# Wasps and yellow jackets



## dkillianjr (Aug 28, 2006)

Hey guys do you have any tips to work around theses pests? I've never really had this much trouble with them until this year. It seems like every outside job I'm running into them. 


I have a soffit, fascia, gutter job to do next week. I stopped at the job the other day to double check something and while I was there I noticed a lot of yellow jacket activity in and out of the fascia board. I acctually located one of their entrances and killed a good bit of them, but I know there are more. 

Do you think I would be crazy to start working in the wee hours of the morning and trying to kill them as I pull off the gutters and fascia?


I've had bee guys come out to jobs before and it seemed like all they did was spray and tell me they will go away. 



Thanks, Dave


----------



## Warren (Feb 19, 2005)

Stock up on spray, start early, and be alert. We have faced them many times. Only called the pros once and it was pretty much the way you described.


----------



## mikeswoods (Oct 11, 2008)

Get rid of them --I would hire (have the home owner hire) an exterminator before starting work.

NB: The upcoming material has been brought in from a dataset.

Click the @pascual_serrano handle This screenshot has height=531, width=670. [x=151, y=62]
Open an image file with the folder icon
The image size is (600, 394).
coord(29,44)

I was stung 28 times once--and stopped breathing---I am now forced to carry an Epi pen at all times in the hope that I never need it---

Don't kid around with those--they can kill you---Mike---


----------



## shanekw1 (Mar 20, 2008)

That is the best way, start early enough that it is not warm enough for them to be moving much and spray them as you uncover the nests.


----------



## Sir Mixalot (Jan 6, 2008)

Spray them. I use the cans that have a 25' spray stream. They are very accurate too. :thumbup:


----------



## jb4211 (Jul 13, 2010)

I noticed a higher than usually concentration of yellow-jackets this year as well. I agree with the others and have them exterminated before starting work. Why take the UNNECESSARY risk?


----------



## dale rex (Jun 10, 2012)

I usually carry a full can of wasp and hornet spray on the truck at all times, so I have it when needed. But sometimes when there are alot of them I buy more to have plenty on hand if needed. Wasps usually arent too terrible to deal with although they can get aggressive when it gets hot out. I did a job last year with a bee nest in a wood soffit and there were literally thousands af them going in and out during the day. They were very aggressive too, so I told the homeowner to hire someone or I wouldnt start work there. She did and all was good when I did the work. I was stung a half dozen times on one job by wasps, but luckily I am not allergic. They just hurt like a SOB for few days. I also heard that if you spray the nest early in the day(not long after sunrise) before they wake up, you can kill most of them.


----------



## Snobnd (Jul 1, 2008)

since they look like a pinyata treat him like a pinyata....lol
like the boys said stock up on spray thats your best friend


----------



## Pete'sfeets (Mar 20, 2011)

It's really nothing ,I don't see what all the fuss is just climb the ladder and when they buzz you JUMP!!!!, much safer to jump than fall.. It oughta bee the homeowners responsibility,, they ignored the bees and now they are rampant , unless you are the bee specialist , or next he will have you doing engine work on the car. the motto,, to :whistlingbee or not to bee, they should at least have tried properly. Your arm could swell up good and mess your work schedule


----------



## hdavis (Feb 14, 2012)

Note where the entrances are, then spray right after dusk - they'll all be in for the night. Most will be gone the next morning, and you can spray any stragglers then.


----------



## hdavis (Feb 14, 2012)

Pete'sfeets said:


> It's really nothing ,I don't see what all the fuss is just climb the ladder and when they buzz you JUMP!!!!, much safer to jump than fall.. It oughta bee the homeowners responsibility,, they ignored the bees and now they are rampant , unless you are the bee specialist , or next he will have you doing engine work on the car. the motto,, to :whistlingbee or not to bee, they should at least have tried properly. Your arm could swell up good and mess your work schedule



I'll remember that next time I'm up my 40 footer

I climb down slowly and carefully...


----------



## bretth0214 (Sep 20, 2009)

I put a can of wasp spray in both hands and blast them.


----------



## PrecisionFloors (Jan 24, 2006)

The red paper wasps have been horrible here this year. I usually take them out with a can of brake kleen or ether and a lighter lol. Brake cleaner will knock them dead out of the air believe it or not.


----------



## Tom Struble (Mar 2, 2007)

brake cleaner works great and leaves no residue


----------



## tgeb (Feb 9, 2006)

Please be certain whether you are dealing with "Bees" (which pollinate crops and produce honey), or paper wasps or "yellow jacket" wasps (which look very much like bees), or the pinata posted which would be hornets.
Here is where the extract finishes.